Ant-Brain / EfficientWord-Net

OneShot Learning-based hotword detection.
https://ant-brain.github.io/EfficientWord-Net/
Apache License 2.0
231 stars 37 forks source link

Hotword detection triggers the moment any sound is being playd, even with the default models #7

Closed TrackLab closed 2 years ago

TrackLab commented 2 years ago

So I've been trying to make a custom hotwork. But after seeing it trigger all the time, the moment any kind of sound is being recorded, I decided to use a default one, like "brightness", "mobile", "google", etc.

They all trigger immediatley. Using the default values for the HotWordDetector, by the way. Any clue why? It seemed to have worked great in your video presentation.

Not using a cheap ass microphone by the way.
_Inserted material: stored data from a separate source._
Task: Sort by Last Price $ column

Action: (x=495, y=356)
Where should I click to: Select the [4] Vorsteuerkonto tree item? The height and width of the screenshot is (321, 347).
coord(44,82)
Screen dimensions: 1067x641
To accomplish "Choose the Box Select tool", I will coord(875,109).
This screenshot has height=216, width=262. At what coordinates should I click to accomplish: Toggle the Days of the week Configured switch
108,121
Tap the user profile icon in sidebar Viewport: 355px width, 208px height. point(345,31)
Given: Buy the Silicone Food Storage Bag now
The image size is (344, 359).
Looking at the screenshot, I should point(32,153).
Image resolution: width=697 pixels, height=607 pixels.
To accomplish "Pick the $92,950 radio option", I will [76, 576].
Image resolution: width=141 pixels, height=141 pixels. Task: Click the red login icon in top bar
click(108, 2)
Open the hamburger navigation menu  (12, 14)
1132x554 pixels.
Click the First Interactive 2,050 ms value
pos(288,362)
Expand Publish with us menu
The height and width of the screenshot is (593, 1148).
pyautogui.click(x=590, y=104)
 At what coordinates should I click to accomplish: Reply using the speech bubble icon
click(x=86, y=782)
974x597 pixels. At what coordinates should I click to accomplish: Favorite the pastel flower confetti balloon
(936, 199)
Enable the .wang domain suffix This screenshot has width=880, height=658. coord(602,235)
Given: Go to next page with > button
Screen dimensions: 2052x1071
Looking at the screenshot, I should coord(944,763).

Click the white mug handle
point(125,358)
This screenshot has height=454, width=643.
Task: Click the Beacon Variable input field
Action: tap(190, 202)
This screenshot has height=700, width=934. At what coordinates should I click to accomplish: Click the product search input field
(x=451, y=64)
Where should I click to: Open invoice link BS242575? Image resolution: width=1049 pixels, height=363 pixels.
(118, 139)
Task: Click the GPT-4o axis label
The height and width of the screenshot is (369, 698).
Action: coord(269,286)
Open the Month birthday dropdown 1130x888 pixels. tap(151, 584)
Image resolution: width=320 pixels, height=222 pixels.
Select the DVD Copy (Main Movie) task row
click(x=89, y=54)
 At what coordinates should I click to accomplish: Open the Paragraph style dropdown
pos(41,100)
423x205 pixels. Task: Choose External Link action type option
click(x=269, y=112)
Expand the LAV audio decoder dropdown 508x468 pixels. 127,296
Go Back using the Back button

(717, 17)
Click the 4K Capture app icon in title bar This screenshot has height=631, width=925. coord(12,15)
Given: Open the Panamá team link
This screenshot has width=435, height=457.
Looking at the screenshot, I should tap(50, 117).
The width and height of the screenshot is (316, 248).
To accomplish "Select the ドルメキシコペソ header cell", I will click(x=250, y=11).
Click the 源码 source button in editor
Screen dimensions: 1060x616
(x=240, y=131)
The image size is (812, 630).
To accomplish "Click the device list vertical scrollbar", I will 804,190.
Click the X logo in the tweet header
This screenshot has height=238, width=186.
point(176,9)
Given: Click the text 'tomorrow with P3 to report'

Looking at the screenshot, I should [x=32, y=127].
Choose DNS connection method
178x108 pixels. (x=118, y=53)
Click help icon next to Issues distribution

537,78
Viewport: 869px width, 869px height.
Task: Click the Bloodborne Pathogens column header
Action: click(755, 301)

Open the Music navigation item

TheSeriousProgrammer commented 2 years ago

are you using custom threshold? can you share your the following information: Basic Inference Code you use attach a .zip containing your xyz_ref.json file , sample audio files used to generate the reference

TrackLab commented 2 years ago

I already said in my issue post that I am using the very default project. Default values, default threshold, default models included in the project. Nothing about this is custom.

TheSeriousProgrammer commented 2 years ago

can you send a video recording of cli output when you run "python3 -m eff_word_net.engine", where you try pronouncing google , alexa , etc..

aman-17 commented 2 years ago

I already said in my issue post that I am using the very default project. Default values, default threshold, default models included in the project. Nothing about this is custom.

Hey there, can you increase the threshold value and try it? Because few hotwords need higher threshold values to shut false positives.

TrackLab commented 2 years ago

I already said in my issue post that I am using the very default project. Default values, default threshold, default models included in the project. Nothing about this is custom.

Hey there, can you increase the threshold value and try it? Because few hotwords need higher threshold values to shut false positives.

I already did. Even with 0.99 it triggers alot of times false positive. With a custom model using the IBM Sound generation it false triggers even more often. Also worth noting, when it triggers, it prints "DETECTED!" several times after each other, as if it triggers 5 times per single trigger.

aman-17 commented 2 years ago

Thanks for the reply, we will look into it and update you shortly.

TheSeriousProgrammer commented 2 years ago

I already said in my issue post that I am using the very default project. Default values, default threshold, default models included in the project. Nothing about this is custom.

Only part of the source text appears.